During my lunch, I watched live news footage. A helicopter flew over the fire, but I couldn’t tell where it was exactly. I studied the vertiginous sweep of canyons and red-tiled roofs, flames, and smoke. For a second, the screen flashed an overlay of street names, and it hit me. This is our neighborhood. For just a moment, I saw our street and the blobs of house-sized fires hazed in smoke. The camera peeled away to survey another burning neighborhood.
Malibu Park is a mix of old timers, like my parents, in their ranch houses and the fancier types, with astonishing Mediterranean-inspired estates. Celebrities and rumored international royal family members live in square footage enough to get lost in. Mixed up is everything else imaginable—converted garages, sleek steel and glass rectangles, and even an ornate replica Victorian. Dog trainers live next door to physicians, plumbers, retired rock stars, teachers, and real estate agents.

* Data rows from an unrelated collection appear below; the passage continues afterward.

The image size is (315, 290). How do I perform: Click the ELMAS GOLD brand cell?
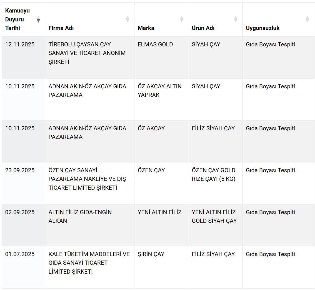155,44
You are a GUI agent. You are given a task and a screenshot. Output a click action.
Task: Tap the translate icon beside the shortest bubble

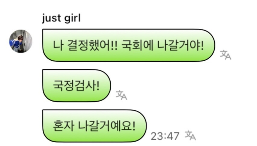click(x=121, y=95)
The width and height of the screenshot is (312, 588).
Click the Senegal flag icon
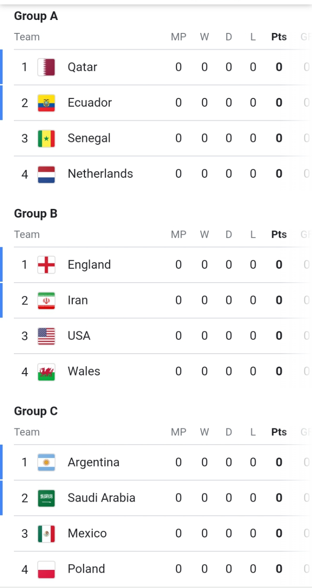coord(46,138)
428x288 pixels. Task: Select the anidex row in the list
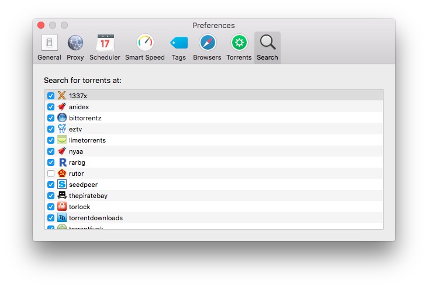[79, 107]
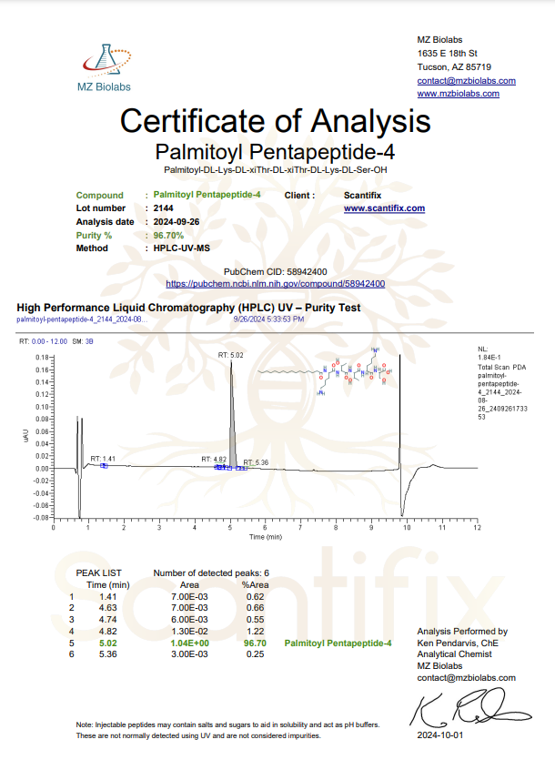Click the Certificate of Analysis title

275,120

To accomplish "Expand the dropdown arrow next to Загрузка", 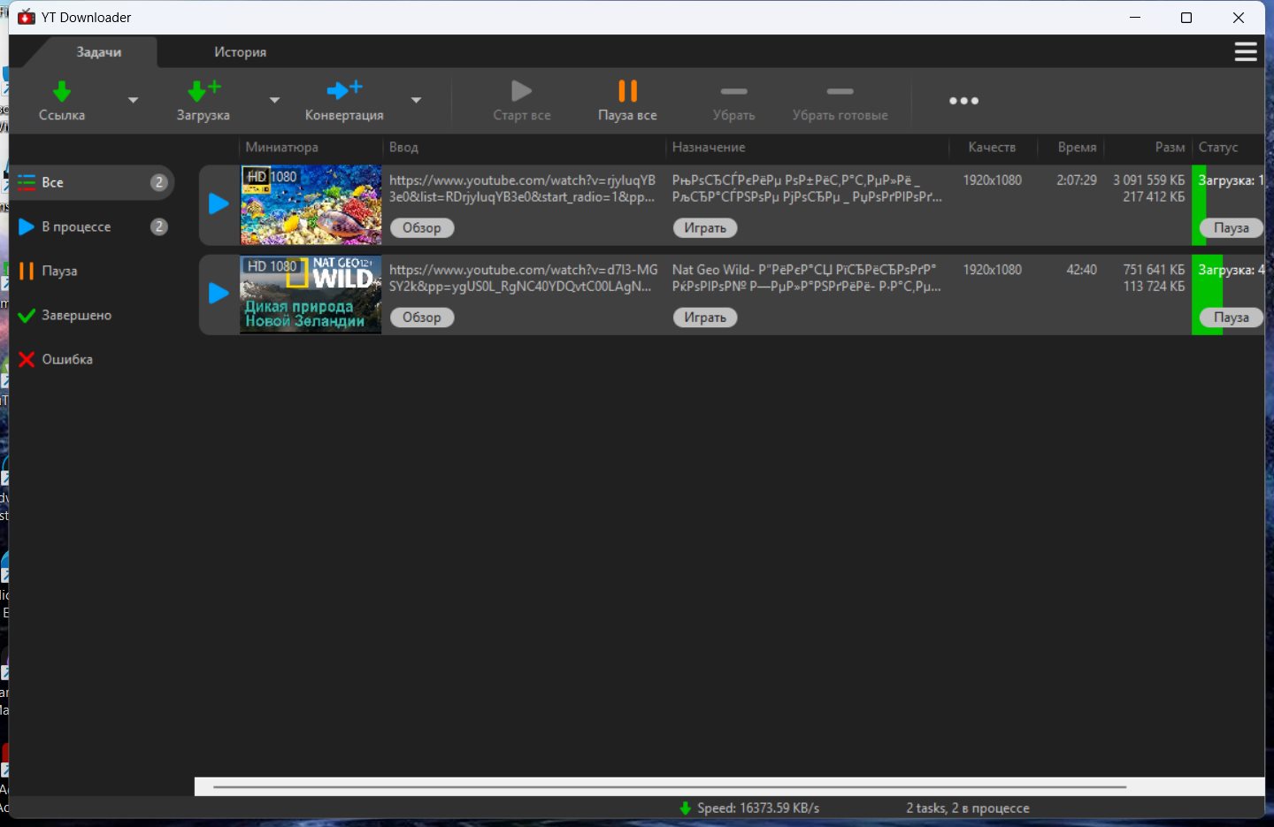I will point(274,100).
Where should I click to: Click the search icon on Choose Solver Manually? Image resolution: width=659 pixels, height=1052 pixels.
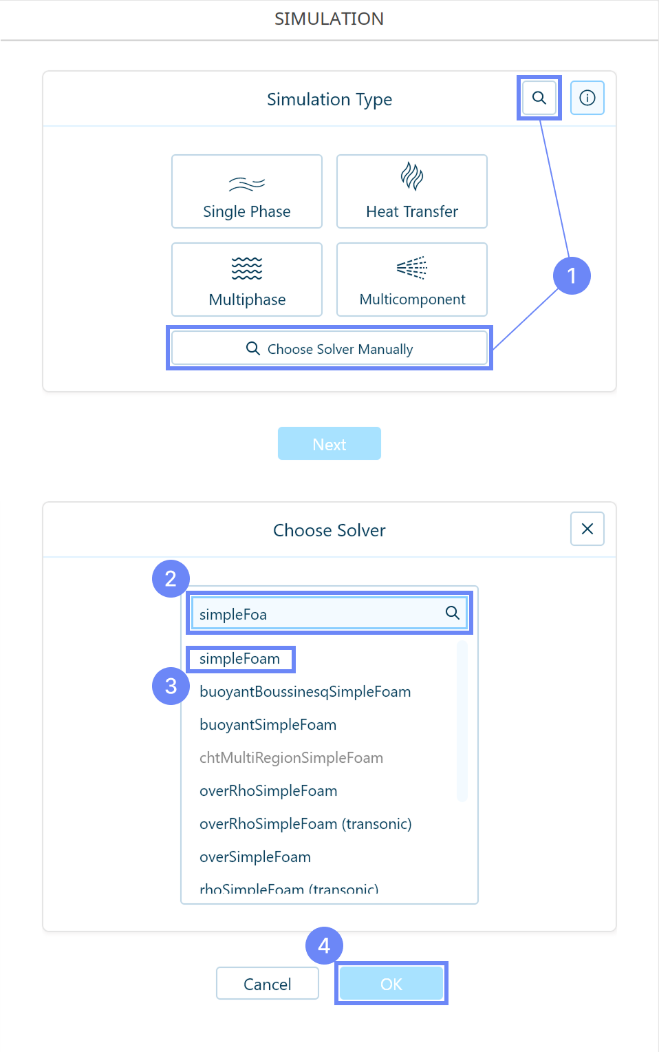pyautogui.click(x=252, y=348)
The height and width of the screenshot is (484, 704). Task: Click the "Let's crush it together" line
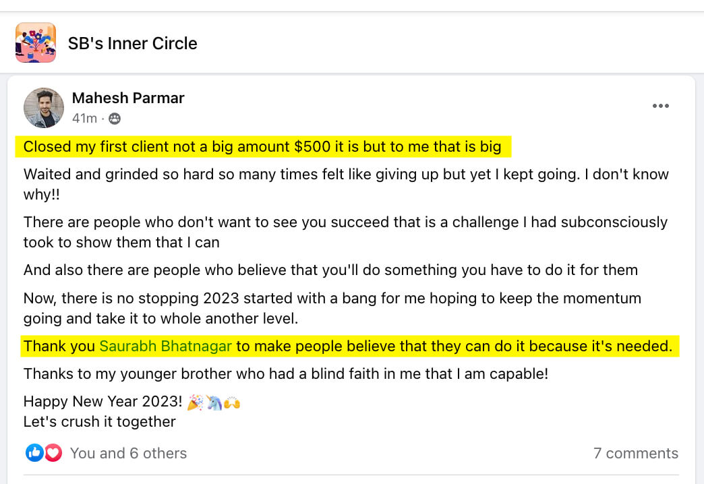coord(99,422)
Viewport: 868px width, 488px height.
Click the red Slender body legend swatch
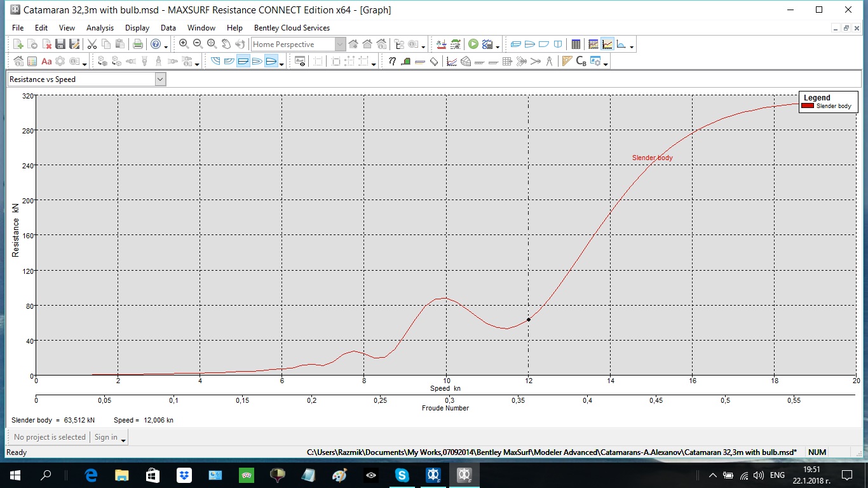[808, 106]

My parents’ house was classic, a house with an iconic and timeless feel—the original midcentury pink bathtub, the double-sided brick fireplace that showcased the kitchen and living room, and the quilted design my mom made tacked carefully to the living room ceiling, between wooden rafters, to hide the popcorn texture above.
It was a laidback house with comfy seating, heaps of books, and a big table in the kitchen where we feasted on excellent meals. Out front, on the brick porch, we had a weathered rocker for sea gazing. Some things were not perfect, like my old bedroom which still had the ugly black and hot pink stripes I made on the closet door (it was the 80s after all).
On that November afternoon, after the fire had made its way to the coast, my dad walked up from Zuma Beach treading carefully, hyper-aware of the dangers of hotspots and fallen power lines. He couldn’t go all the way to the property, but he went far enough to see what remained. Only the fireplace stood on what had once been our homesite.
Later, I found out my parents had first settled in the parking lot for Malibu Park High School where they could keep an eye on their street. But as the fire came down the mountains, they told me the flames funneled into whirls and made deep undulating sounds like massive gears on some horrible machine. They feared for their lives and fled to the beach.
Hearing the news of the growing numbers of fatalities in the recent California fires, my heart breaks. I am grateful that my parents and others are alive. This is what’s most important. Yet, there’s no denying a profound sense of loss. My greatest fear about my family home has always been that one day it would burn down. Now it has.
This was the home my brothers and I returned to often and brought our own children to share in the experience. It was my escape when the dark winters of Orcas Island got me down. It was our home—the one we moved into in 1972–not perfect but one we accepted and loved, with all the idiosyncrasies, like a member of the family.
My parents plan to rebuild. After the rubble is removed and a new home is constructed, there will be new charms and comforts. After all, the essentials stay the same. The vibrant pink and orange glow of the winter sunsets will still happen. The hummingbirds will return to fight over the bottlebrush flowers. At night, we’ll hear the waves as they break and roll down Zuma Beach. It will be home.
Despite everything, a new home will rise from the ashes.
We hang onto this hope as tight as we can.